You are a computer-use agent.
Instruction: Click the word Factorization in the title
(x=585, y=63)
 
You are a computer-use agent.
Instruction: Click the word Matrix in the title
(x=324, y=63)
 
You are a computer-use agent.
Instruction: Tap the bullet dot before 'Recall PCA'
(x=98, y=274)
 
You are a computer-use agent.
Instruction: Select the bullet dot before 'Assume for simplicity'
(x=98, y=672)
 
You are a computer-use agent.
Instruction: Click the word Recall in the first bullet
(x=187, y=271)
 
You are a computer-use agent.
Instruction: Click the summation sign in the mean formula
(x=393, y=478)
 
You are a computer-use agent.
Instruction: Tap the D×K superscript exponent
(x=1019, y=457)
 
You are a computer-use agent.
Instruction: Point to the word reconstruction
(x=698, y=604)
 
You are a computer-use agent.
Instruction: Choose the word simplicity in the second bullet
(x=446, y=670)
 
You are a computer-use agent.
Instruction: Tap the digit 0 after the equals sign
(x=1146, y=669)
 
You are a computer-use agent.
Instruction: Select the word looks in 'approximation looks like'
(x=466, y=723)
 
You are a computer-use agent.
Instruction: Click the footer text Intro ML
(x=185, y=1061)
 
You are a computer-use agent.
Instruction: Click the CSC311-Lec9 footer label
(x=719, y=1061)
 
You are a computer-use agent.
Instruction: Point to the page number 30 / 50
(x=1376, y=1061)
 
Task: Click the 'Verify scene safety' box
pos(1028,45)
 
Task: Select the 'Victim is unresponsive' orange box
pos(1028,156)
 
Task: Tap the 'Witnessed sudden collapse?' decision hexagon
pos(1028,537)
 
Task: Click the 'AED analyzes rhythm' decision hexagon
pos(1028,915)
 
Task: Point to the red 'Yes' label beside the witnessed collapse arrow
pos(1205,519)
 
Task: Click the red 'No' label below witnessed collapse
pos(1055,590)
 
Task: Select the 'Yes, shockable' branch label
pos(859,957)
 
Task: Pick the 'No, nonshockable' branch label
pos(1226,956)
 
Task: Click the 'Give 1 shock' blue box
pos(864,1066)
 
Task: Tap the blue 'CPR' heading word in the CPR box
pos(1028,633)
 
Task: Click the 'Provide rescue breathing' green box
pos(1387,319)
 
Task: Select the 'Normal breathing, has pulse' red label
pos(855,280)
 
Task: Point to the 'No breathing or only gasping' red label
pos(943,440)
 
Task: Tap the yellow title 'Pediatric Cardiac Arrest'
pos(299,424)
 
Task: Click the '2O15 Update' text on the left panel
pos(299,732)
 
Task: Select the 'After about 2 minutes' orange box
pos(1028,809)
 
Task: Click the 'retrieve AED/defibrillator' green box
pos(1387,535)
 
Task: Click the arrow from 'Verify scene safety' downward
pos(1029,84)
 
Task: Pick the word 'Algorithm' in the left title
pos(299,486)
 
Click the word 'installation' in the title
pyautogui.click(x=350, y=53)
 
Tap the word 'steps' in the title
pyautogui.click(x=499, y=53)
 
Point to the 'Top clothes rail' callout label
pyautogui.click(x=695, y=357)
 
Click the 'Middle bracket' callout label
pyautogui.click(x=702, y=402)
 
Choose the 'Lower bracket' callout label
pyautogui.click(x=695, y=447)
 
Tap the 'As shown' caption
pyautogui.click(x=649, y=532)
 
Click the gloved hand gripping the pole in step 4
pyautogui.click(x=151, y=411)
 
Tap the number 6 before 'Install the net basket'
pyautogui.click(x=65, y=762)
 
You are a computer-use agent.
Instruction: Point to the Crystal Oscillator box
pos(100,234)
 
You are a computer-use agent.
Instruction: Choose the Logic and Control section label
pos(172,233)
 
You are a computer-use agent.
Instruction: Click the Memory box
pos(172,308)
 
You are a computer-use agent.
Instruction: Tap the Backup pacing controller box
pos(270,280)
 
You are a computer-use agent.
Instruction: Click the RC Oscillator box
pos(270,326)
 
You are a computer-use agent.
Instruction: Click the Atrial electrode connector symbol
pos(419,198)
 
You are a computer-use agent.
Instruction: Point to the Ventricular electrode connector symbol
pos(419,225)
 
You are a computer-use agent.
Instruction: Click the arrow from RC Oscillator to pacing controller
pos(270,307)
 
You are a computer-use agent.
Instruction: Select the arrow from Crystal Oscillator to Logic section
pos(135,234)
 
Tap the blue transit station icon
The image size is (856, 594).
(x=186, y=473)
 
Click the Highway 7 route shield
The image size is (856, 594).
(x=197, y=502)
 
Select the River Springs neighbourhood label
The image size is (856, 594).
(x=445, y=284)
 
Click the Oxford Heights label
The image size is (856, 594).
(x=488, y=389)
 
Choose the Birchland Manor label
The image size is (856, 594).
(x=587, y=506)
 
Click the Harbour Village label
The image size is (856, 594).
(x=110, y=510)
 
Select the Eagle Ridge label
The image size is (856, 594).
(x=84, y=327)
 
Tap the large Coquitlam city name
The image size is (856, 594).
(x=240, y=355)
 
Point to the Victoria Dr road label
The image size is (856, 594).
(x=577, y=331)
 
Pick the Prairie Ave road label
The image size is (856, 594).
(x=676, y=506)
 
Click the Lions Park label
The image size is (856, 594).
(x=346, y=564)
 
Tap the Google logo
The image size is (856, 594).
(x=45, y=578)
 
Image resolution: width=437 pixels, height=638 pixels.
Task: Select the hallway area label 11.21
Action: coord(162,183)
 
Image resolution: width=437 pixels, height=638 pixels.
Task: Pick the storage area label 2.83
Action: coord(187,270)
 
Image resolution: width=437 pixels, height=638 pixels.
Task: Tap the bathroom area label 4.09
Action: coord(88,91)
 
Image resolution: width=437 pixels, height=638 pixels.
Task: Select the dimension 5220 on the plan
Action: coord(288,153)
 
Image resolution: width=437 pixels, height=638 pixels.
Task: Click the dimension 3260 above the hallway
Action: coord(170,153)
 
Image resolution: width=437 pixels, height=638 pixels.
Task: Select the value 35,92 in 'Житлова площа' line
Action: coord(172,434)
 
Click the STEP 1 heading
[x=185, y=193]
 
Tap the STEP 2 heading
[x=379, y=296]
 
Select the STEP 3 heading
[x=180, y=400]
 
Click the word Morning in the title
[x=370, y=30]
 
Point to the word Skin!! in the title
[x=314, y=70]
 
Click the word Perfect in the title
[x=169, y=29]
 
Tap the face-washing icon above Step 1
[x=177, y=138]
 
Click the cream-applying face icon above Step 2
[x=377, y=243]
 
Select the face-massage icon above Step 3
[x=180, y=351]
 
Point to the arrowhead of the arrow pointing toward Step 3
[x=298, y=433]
======
Reproduce all of the items above word for word, with nothing added or left out.

You are a computer-use agent.
Instruction: Click the word Factorization in the title
(x=585, y=63)
 
You are a computer-use agent.
Instruction: Click the word Matrix in the title
(x=324, y=63)
 
You are a computer-use agent.
Instruction: Tap the bullet dot before 'Recall PCA'
(x=98, y=274)
 
You are a computer-use agent.
Instruction: Select the bullet dot before 'Assume for simplicity'
(x=98, y=672)
 
You are a computer-use agent.
Instruction: Click the word Recall in the first bullet
(x=187, y=271)
 
You are a computer-use agent.
Instruction: Click the summation sign in the mean formula
(x=393, y=478)
 
You are a computer-use agent.
Instruction: Tap the D×K superscript exponent
(x=1019, y=457)
 
You are a computer-use agent.
Instruction: Point to the word reconstruction
(x=698, y=604)
 
You are a computer-use agent.
Instruction: Choose the word simplicity in the second bullet
(x=446, y=670)
 
You are a computer-use agent.
Instruction: Tap the digit 0 after the equals sign
(x=1146, y=669)
 
You are a computer-use agent.
Instruction: Select the word looks in 'approximation looks like'
(x=466, y=723)
 
You are a computer-use agent.
Instruction: Click the footer text Intro ML
(x=185, y=1061)
 
You are a computer-use agent.
Instruction: Click the CSC311-Lec9 footer label
(x=719, y=1061)
 
You are a computer-use agent.
Instruction: Point to the page number 30 / 50
(x=1376, y=1061)
 
Task: Click the 'Verify scene safety' box
pos(1028,45)
 
Task: Select the 'Victim is unresponsive' orange box
pos(1028,156)
 
Task: Tap the 'Witnessed sudden collapse?' decision hexagon
pos(1028,537)
 
Task: Click the 'AED analyzes rhythm' decision hexagon
pos(1028,915)
 
Task: Point to the red 'Yes' label beside the witnessed collapse arrow
pos(1205,519)
 
Task: Click the red 'No' label below witnessed collapse
pos(1055,590)
 
Task: Select the 'Yes, shockable' branch label
pos(859,957)
 
Task: Pick the 'No, nonshockable' branch label
pos(1226,956)
 
Task: Click the 'Give 1 shock' blue box
pos(864,1066)
 
Task: Tap the blue 'CPR' heading word in the CPR box
pos(1028,633)
 
Task: Click the 'Provide rescue breathing' green box
pos(1387,319)
 
Task: Select the 'Normal breathing, has pulse' red label
pos(855,280)
 
Task: Point to the 'No breathing or only gasping' red label
pos(943,440)
 
Task: Tap the yellow title 'Pediatric Cardiac Arrest'
pos(299,424)
 
Task: Click the '2O15 Update' text on the left panel
pos(299,732)
 
Task: Select the 'After about 2 minutes' orange box
pos(1028,809)
 
Task: Click the 'retrieve AED/defibrillator' green box
pos(1387,535)
 
Task: Click the arrow from 'Verify scene safety' downward
pos(1029,84)
 
Task: Pick the word 'Algorithm' in the left title
pos(299,486)
 
Click the word 'installation' in the title
pyautogui.click(x=350, y=53)
 
Tap the word 'steps' in the title
pyautogui.click(x=499, y=53)
 
Point to the 'Top clothes rail' callout label
pyautogui.click(x=695, y=357)
 
Click the 'Middle bracket' callout label
pyautogui.click(x=702, y=402)
 
Choose the 'Lower bracket' callout label
pyautogui.click(x=695, y=447)
 
Tap the 'As shown' caption
pyautogui.click(x=649, y=532)
 
Click the gloved hand gripping the pole in step 4
pyautogui.click(x=151, y=411)
 
Tap the number 6 before 'Install the net basket'
pyautogui.click(x=65, y=762)
 
You are a computer-use agent.
Instruction: Point to the Crystal Oscillator box
pos(100,234)
 
You are a computer-use agent.
Instruction: Choose the Logic and Control section label
pos(172,233)
 
You are a computer-use agent.
Instruction: Click the Memory box
pos(172,308)
 
You are a computer-use agent.
Instruction: Tap the Backup pacing controller box
pos(270,280)
 
You are a computer-use agent.
Instruction: Click the RC Oscillator box
pos(270,326)
 
You are a computer-use agent.
Instruction: Click the Atrial electrode connector symbol
pos(419,198)
 
You are a computer-use agent.
Instruction: Point to the Ventricular electrode connector symbol
pos(419,225)
 
You are a computer-use agent.
Instruction: Click the arrow from RC Oscillator to pacing controller
pos(270,307)
 
You are a computer-use agent.
Instruction: Select the arrow from Crystal Oscillator to Logic section
pos(135,234)
 
Tap the blue transit station icon
The image size is (856, 594).
(x=186, y=473)
 
Click the Highway 7 route shield
The image size is (856, 594).
(x=197, y=502)
 
Select the River Springs neighbourhood label
The image size is (856, 594).
(x=445, y=284)
 
Click the Oxford Heights label
The image size is (856, 594).
(x=488, y=389)
 
Choose the Birchland Manor label
The image size is (856, 594).
(x=587, y=506)
 
Click the Harbour Village label
The image size is (856, 594).
(x=110, y=510)
 
Select the Eagle Ridge label
The image size is (856, 594).
(x=84, y=327)
 
Tap the large Coquitlam city name
The image size is (856, 594).
(x=240, y=355)
 
Point to the Victoria Dr road label
The image size is (856, 594).
(x=577, y=331)
 
Pick the Prairie Ave road label
The image size is (856, 594).
(x=676, y=506)
 
Click the Lions Park label
The image size is (856, 594).
(x=346, y=564)
 
Tap the Google logo
The image size is (856, 594).
(x=45, y=578)
 
Image resolution: width=437 pixels, height=638 pixels.
Task: Select the hallway area label 11.21
Action: coord(162,183)
 
Image resolution: width=437 pixels, height=638 pixels.
Task: Pick the storage area label 2.83
Action: coord(187,270)
 
Image resolution: width=437 pixels, height=638 pixels.
Task: Tap the bathroom area label 4.09
Action: coord(88,91)
 
Image resolution: width=437 pixels, height=638 pixels.
Task: Select the dimension 5220 on the plan
Action: coord(288,153)
 
Image resolution: width=437 pixels, height=638 pixels.
Task: Click the dimension 3260 above the hallway
Action: coord(170,153)
 
Image resolution: width=437 pixels, height=638 pixels.
Task: Select the value 35,92 in 'Житлова площа' line
Action: coord(172,434)
 
Click the STEP 1 heading
[x=185, y=193]
 
Tap the STEP 2 heading
[x=379, y=296]
 
Select the STEP 3 heading
[x=180, y=400]
 
Click the word Morning in the title
[x=370, y=30]
 
Point to the word Skin!! in the title
[x=314, y=70]
 
Click the word Perfect in the title
[x=169, y=29]
 
Tap the face-washing icon above Step 1
[x=177, y=138]
 
Click the cream-applying face icon above Step 2
[x=377, y=243]
 
Select the face-massage icon above Step 3
[x=180, y=351]
 
Point to the arrowhead of the arrow pointing toward Step 3
[x=298, y=433]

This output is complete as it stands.